*Given passage*.
********************

Additional background info: https://forums.homeseer.com/forum/homeseer-products-services/homeseer-z-wave-products/smartstick/1483440-does-anyone-have-a-solid-working-g3-system-at-this-time/page4#post1510687


A workaround until this is fixed is migrating back to a 500 series stick, using the migration tool 700<->500 series. Description: https://github.com/zwave-js/node-zwave-js/issues/3906#issuecomment-997484466

darkbasic commented 2 years ago

Failure to heal the network or individual nodes, especially in busy situations

If any message gets sent in the network while healing it will fail. If the healed node is not in direct range from the controller, it will always fail. Right now I gave up coding anything zwave because of this, it makes it completely useless and unusable.I hope they can manage to find a solution soon, VERY soon.

justindthomas commented 2 years ago

I may walk back my comment on not reverting to the Z-Stick 5+; it seems like the problem with nodes being marked unavailable is much worse than I had thought.

I don't know if it's due to recent changes in the software or if I'm just now really noticing what is going on, but a few of my nodes just will not stay online for more than a few hours. Interestingly, it's a 700 series switch (Zooz Scene Controller) and 2 500 series Inovellis that are beyond that switch (probably routing through it) that are the most affected.

Pinging them from zwavejs2mqtt brings them right back online, but I have to be constantly on top of it to catch them go offline.

********************

*Recorded data*.

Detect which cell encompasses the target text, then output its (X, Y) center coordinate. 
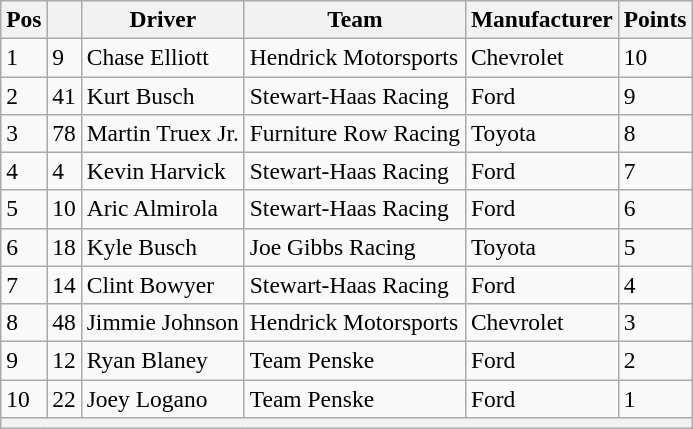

********************

*Task requirements*.
1: In the Z-Wave forum thread, what workaround is offered until the problem is fixed?
2: Pick up the Z-Wave forum thread after its last sentence and keep it going.

*Final results*.
1: Migrating back to a 500 series stick with the 700<->500 series migration tool.

2:
AlCalzone commented 2 years ago

Edit: zwavejs2mqtt 6.3.0 has built-in support for this now. Just restore a backup of the source stick onto the target stick and you're good to go.


If anyone wants to take a little risk and try the migration back to the 500 series (requires Node.js and npm to be installed):

  1. make an NVM backup of the current 700 series stick
  2. make an NVM backup of the target 500 series stick
  3. execute the convert command here: https://github.com/zwave-js/node-zwave-js/tree/master/packages/nvmedit#convert-one-nvm-to-be-compatible-with-another-one
  4. Restore the resulting NVM file on the target stick

❗❗❗ Disclaimer: I have quite a few unit tests ensuring the correct format but I haven't actually tested restoring the resulting files on a stick, so I'm not 100% certain if it will work (both the backup and the stick 😬). If it doesn't work, you should be able to hard-reset the target stick to get it working again, but I'm not making guarantees here. Try at your own risk!

justindthomas commented 2 years ago

@AlCalzone I gave that a try, but I can't write the resulting output back to the 500 stick. I get an error about it being the wrong size.

$ npx @zwave-js/nvmedit@8.9.0-beta.4-pr-3789-c208add convert --source ./NVM_2021-12-20_7.bin --target ./NVM_2021-12-20_5.bin --out ./NVM_converted.bin
npx: installed 69 in 4.726s
Converted NVM written to ./NVM_converted.bin

$ ls -la NVM*
-rw-r--r-- 1 justin justin 262144 Dec 19 17:15 NVM_2021-12-20_5.bin
-rw-r--r-- 1 justin justin  49152 Dec 19 17:15 NVM_2021-12-20_7.bin
-rw-rw-r-- 1 justin justin  14375 Dec 19 17:16 NVM_converted.bin

I'm not sure why the NVM backup for the 5 is so large - there are no nodes listed when I plug it in.

AlCalzone commented 2 years ago

Can this tool run in the home assistant container similar to the ZigBee migration tool? I remember you talking about this in the state of the home.

It is built in a way that the underlying functionality can also be used by the driver directly. So down the line, applications will just be able to call the method with the old NVM backup buffer.

However I think you said it was going to be released in the future and I assume this may have been rushed out as a quick fix but requires further development to become stable?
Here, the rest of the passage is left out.